## [To do]
Output the records verbatim, from the first line up to and including the line that contains "Screen dimensions: 485x300 (x=49, y=12)".

## [Records provided]

--

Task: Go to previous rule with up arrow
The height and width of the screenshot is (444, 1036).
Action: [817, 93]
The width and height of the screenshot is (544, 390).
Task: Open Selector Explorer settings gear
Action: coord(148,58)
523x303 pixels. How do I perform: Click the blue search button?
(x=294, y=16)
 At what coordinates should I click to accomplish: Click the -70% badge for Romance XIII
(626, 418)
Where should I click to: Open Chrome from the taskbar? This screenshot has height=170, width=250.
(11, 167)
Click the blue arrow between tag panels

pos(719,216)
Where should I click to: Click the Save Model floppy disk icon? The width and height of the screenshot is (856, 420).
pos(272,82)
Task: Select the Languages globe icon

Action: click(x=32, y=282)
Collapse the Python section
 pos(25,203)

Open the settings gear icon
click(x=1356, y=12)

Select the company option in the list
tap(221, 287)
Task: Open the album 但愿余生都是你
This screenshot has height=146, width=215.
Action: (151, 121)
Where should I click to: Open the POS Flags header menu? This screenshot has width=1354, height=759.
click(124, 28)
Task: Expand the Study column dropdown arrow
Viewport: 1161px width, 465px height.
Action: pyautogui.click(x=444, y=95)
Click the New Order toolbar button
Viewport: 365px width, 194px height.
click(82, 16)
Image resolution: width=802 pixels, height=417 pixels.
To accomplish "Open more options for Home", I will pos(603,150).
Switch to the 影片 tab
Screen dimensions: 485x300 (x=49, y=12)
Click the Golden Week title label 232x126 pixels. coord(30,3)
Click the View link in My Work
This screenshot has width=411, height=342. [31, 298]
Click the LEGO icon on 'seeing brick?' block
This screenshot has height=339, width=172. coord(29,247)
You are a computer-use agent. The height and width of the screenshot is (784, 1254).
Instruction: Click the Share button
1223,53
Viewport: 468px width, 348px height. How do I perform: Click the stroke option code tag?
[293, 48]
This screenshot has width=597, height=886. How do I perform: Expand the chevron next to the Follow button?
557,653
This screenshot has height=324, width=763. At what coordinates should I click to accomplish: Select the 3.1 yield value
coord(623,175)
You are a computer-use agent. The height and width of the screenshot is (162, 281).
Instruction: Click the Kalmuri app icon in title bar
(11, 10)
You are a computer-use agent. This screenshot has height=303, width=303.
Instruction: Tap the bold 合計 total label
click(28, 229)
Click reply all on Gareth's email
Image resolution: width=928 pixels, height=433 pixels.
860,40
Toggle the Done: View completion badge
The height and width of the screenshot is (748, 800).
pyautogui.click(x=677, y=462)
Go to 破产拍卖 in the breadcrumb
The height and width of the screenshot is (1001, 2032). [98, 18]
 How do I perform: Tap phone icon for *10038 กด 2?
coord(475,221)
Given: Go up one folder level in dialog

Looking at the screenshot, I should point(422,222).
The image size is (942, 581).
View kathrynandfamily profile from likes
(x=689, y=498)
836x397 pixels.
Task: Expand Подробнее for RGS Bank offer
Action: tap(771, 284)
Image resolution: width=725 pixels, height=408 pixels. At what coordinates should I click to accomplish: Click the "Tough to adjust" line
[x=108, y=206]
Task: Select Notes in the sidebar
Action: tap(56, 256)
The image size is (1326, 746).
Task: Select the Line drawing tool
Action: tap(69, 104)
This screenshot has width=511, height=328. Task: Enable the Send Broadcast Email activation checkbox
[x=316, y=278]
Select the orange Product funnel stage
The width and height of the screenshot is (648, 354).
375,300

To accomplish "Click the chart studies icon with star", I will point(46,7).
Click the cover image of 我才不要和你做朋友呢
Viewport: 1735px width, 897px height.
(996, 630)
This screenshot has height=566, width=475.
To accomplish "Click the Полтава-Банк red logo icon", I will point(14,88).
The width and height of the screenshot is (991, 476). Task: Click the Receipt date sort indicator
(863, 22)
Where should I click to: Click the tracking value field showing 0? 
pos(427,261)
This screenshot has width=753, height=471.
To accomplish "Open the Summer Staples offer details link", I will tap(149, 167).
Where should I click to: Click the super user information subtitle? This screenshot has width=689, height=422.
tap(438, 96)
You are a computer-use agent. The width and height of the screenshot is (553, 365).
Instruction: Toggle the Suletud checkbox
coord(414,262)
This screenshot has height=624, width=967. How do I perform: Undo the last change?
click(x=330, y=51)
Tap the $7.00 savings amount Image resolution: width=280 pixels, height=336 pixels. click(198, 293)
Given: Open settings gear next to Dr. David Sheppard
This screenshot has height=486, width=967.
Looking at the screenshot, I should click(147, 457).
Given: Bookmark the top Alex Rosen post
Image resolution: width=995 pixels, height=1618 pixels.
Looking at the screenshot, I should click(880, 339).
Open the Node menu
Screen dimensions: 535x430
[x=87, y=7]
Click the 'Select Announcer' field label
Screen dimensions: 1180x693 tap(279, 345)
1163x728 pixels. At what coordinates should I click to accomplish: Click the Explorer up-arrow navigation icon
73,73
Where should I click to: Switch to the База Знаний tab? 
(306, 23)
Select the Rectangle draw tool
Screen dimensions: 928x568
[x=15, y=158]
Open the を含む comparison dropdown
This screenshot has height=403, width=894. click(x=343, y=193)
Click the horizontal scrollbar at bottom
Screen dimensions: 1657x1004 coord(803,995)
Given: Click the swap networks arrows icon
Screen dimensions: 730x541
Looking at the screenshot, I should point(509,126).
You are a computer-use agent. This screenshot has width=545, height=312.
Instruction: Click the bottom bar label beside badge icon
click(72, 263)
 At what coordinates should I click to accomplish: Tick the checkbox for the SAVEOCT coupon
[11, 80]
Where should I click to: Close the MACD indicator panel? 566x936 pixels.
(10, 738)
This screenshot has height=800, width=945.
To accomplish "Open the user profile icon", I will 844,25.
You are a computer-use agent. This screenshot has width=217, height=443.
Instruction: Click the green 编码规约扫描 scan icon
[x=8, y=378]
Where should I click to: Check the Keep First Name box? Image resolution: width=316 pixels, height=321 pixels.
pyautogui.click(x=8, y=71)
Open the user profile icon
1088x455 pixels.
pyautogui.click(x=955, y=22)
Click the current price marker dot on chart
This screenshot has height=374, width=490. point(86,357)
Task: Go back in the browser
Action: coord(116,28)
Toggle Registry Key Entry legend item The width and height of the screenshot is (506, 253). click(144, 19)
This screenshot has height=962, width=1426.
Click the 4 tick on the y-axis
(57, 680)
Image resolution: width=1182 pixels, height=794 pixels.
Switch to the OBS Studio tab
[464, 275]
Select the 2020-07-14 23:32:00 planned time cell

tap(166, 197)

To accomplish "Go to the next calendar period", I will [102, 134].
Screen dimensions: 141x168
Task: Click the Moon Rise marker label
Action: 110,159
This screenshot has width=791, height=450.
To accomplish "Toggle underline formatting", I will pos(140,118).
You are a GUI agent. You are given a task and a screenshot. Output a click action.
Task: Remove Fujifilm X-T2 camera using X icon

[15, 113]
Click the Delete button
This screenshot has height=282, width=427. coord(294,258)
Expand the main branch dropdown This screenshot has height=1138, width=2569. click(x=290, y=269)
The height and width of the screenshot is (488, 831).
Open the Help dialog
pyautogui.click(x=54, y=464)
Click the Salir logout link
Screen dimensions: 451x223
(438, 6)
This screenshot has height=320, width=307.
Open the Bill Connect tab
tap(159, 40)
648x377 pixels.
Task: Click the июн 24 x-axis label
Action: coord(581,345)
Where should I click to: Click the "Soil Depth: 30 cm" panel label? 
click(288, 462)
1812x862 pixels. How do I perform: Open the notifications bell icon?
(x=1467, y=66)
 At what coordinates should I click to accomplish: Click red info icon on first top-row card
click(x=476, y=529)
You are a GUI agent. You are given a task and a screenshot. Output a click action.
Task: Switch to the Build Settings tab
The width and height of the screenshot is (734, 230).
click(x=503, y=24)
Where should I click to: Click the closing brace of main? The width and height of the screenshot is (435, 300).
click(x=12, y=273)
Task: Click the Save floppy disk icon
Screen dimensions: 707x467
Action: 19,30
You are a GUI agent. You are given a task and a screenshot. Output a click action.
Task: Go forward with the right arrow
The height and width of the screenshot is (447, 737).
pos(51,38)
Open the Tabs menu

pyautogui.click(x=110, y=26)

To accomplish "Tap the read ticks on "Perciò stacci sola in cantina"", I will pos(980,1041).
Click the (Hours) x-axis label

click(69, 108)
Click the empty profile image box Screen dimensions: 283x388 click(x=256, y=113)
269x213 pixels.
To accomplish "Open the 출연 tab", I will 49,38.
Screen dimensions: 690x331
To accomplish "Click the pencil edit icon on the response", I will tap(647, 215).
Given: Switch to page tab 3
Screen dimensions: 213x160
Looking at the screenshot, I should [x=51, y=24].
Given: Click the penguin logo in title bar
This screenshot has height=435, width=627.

--

## [Full solution]
Task: Go to previous rule with up arrow
The height and width of the screenshot is (444, 1036).
Action: [817, 93]
The width and height of the screenshot is (544, 390).
Task: Open Selector Explorer settings gear
Action: coord(148,58)
523x303 pixels. How do I perform: Click the blue search button?
(x=294, y=16)
 At what coordinates should I click to accomplish: Click the -70% badge for Romance XIII
(626, 418)
Where should I click to: Open Chrome from the taskbar? This screenshot has height=170, width=250.
(11, 167)
Click the blue arrow between tag panels

pos(719,216)
Where should I click to: Click the Save Model floppy disk icon? The width and height of the screenshot is (856, 420).
pos(272,82)
Task: Select the Languages globe icon

Action: click(x=32, y=282)
Collapse the Python section
 pos(25,203)

Open the settings gear icon
click(x=1356, y=12)

Select the company option in the list
tap(221, 287)
Task: Open the album 但愿余生都是你
This screenshot has height=146, width=215.
Action: (151, 121)
Where should I click to: Open the POS Flags header menu? This screenshot has width=1354, height=759.
click(124, 28)
Task: Expand the Study column dropdown arrow
Viewport: 1161px width, 465px height.
Action: pyautogui.click(x=444, y=95)
Click the New Order toolbar button
Viewport: 365px width, 194px height.
click(82, 16)
Image resolution: width=802 pixels, height=417 pixels.
To accomplish "Open more options for Home", I will pos(603,150).
Switch to the 影片 tab
Screen dimensions: 485x300 (x=49, y=12)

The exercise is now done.